Task prompt >> Exactly the lines from the one containing "Task: Click the GrADS/COLA credit text" through the final line of the data below, with pictures omitted, make up the answer.

(Dataset records Opens)

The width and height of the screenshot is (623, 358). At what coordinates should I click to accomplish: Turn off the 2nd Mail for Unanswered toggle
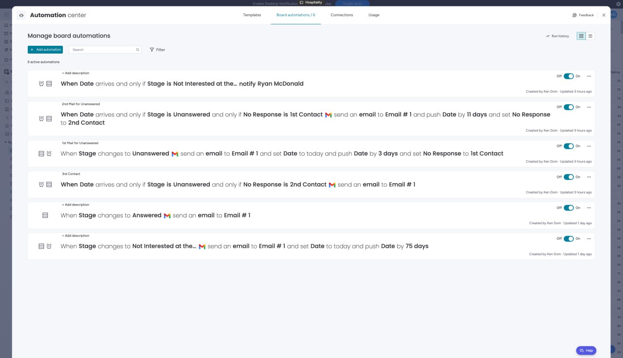(568, 107)

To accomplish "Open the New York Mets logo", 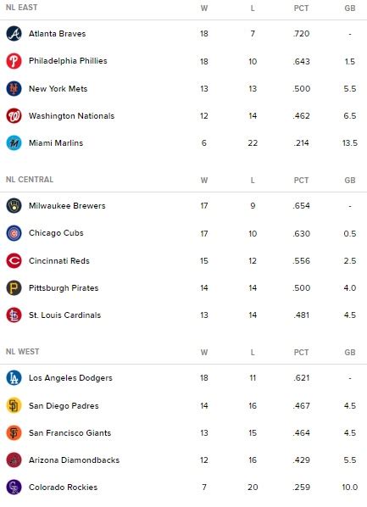I will [x=14, y=88].
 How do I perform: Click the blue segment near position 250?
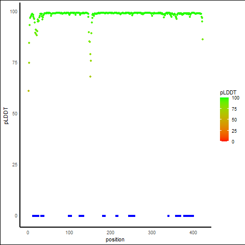(132, 216)
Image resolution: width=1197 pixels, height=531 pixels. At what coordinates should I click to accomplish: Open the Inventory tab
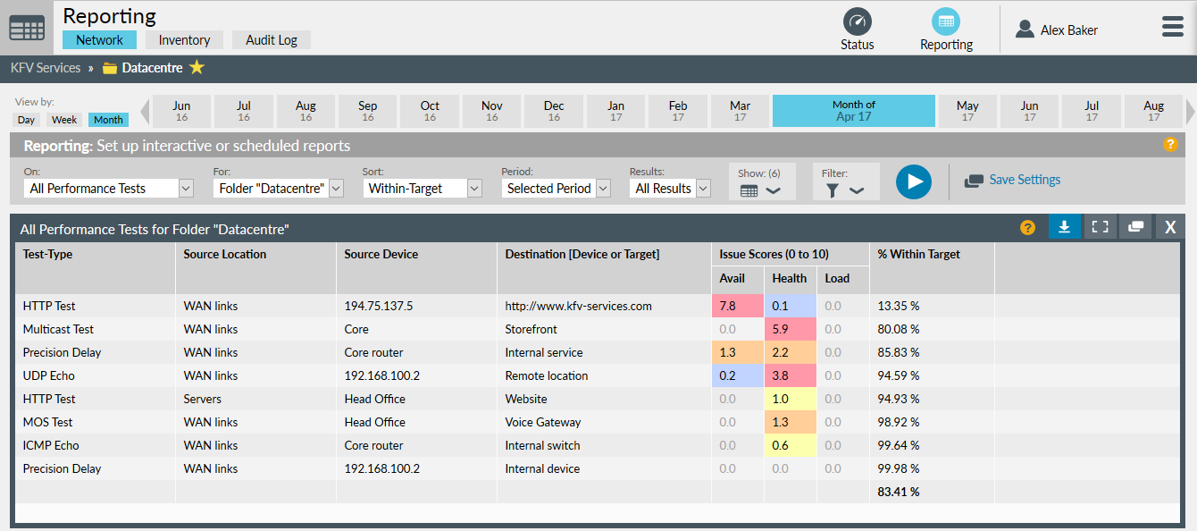pyautogui.click(x=184, y=40)
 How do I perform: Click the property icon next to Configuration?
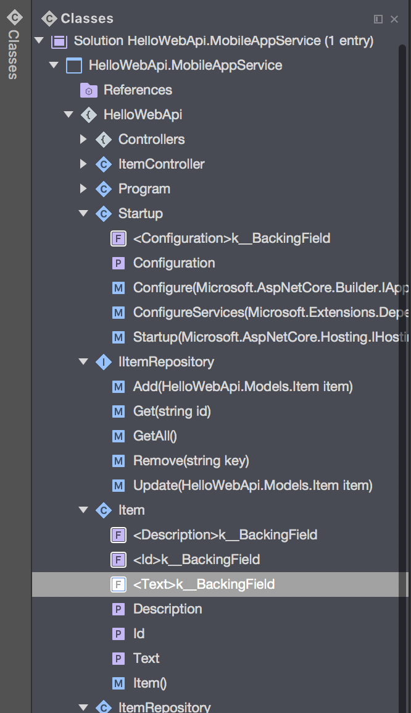coord(118,263)
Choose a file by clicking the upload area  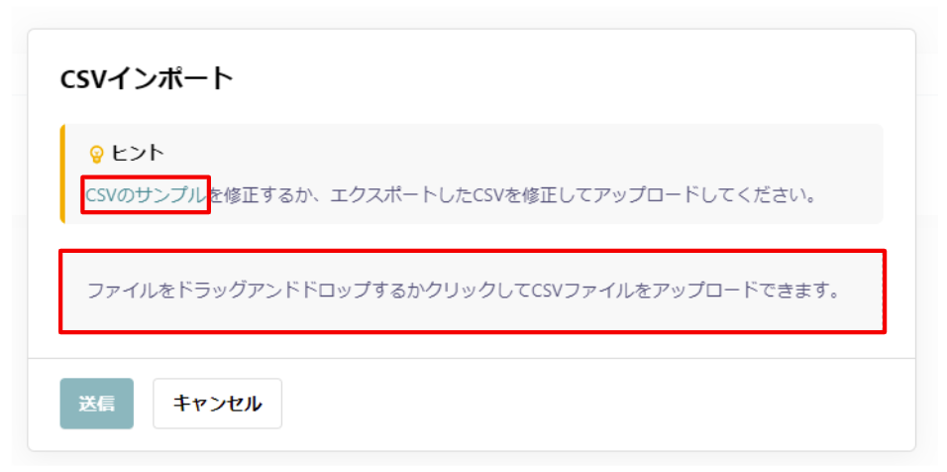tap(473, 292)
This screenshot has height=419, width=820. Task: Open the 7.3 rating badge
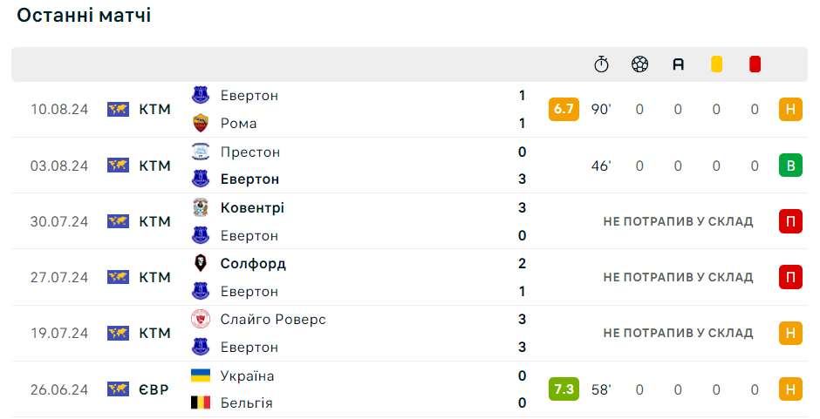[564, 389]
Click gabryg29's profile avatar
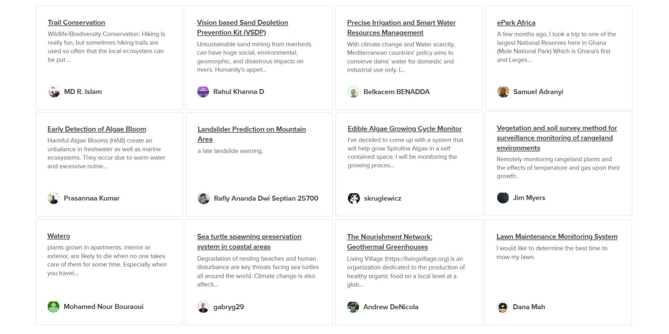Image resolution: width=669 pixels, height=334 pixels. [x=203, y=307]
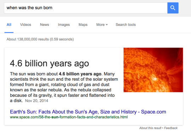Click the orange sun image thumbnail

(153, 70)
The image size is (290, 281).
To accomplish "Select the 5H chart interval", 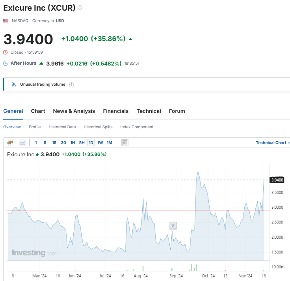I will (x=82, y=142).
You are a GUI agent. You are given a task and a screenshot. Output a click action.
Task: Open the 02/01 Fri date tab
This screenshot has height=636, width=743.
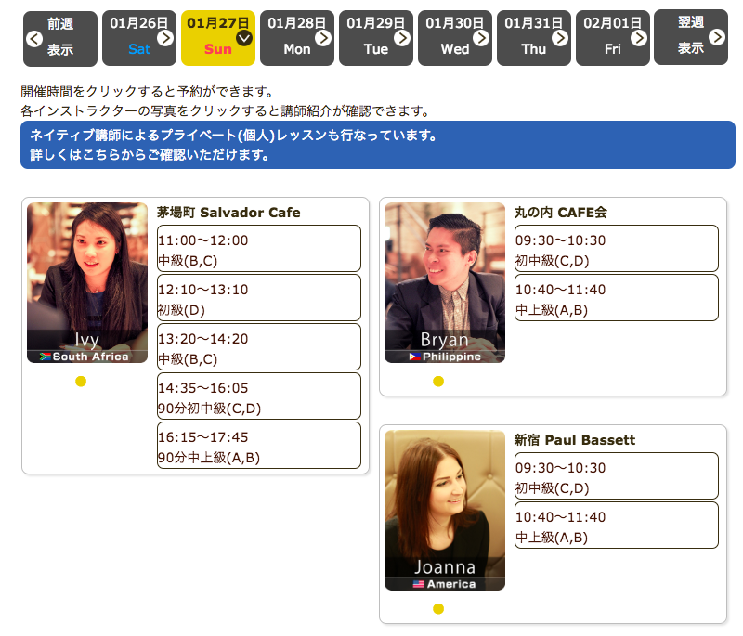612,38
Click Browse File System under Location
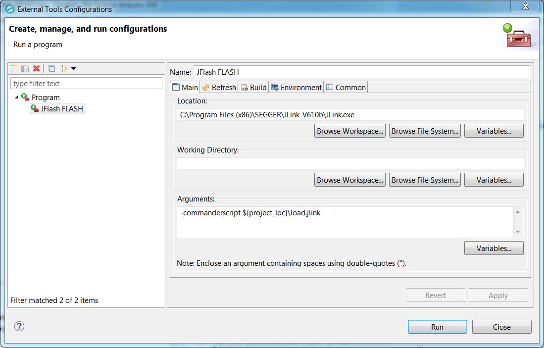The height and width of the screenshot is (348, 544). tap(425, 131)
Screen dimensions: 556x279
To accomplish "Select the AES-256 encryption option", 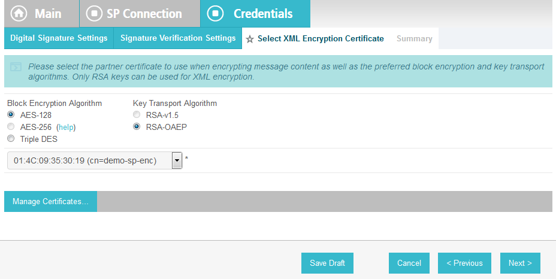I will [x=11, y=126].
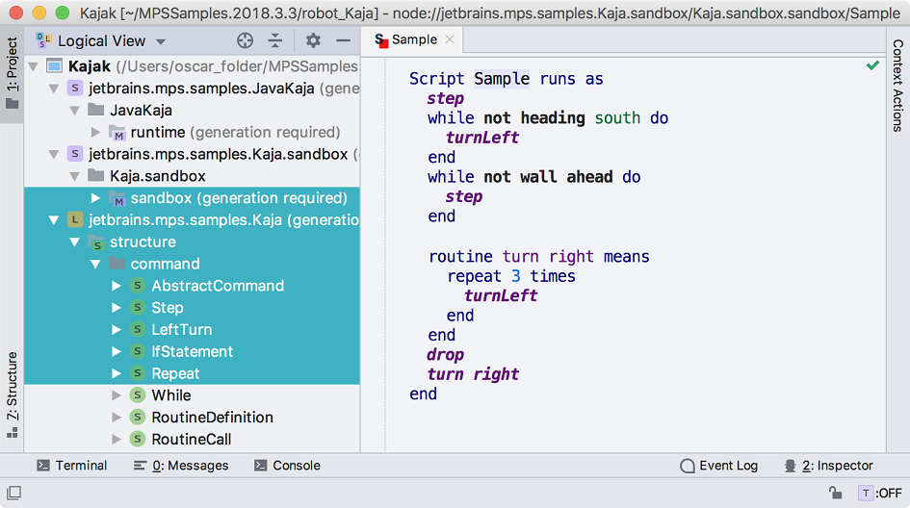This screenshot has width=910, height=508.
Task: Toggle the T:OFF status bar indicator
Action: pyautogui.click(x=880, y=493)
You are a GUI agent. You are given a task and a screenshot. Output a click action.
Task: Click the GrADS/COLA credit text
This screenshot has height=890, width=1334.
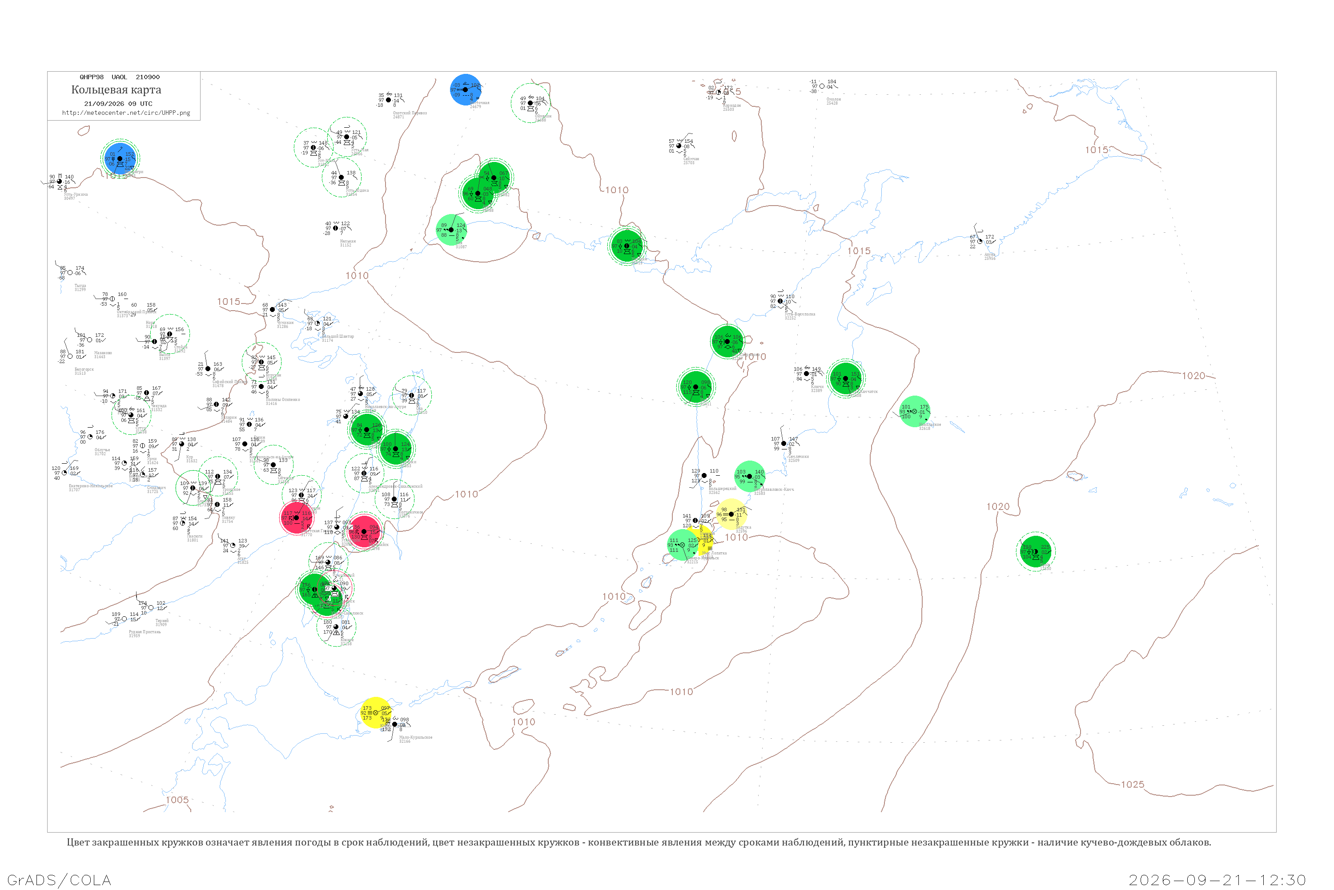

(Dataset records Closes)

Task solution >>
Task: Click the GrADS/COLA credit text
This screenshot has height=890, width=1334.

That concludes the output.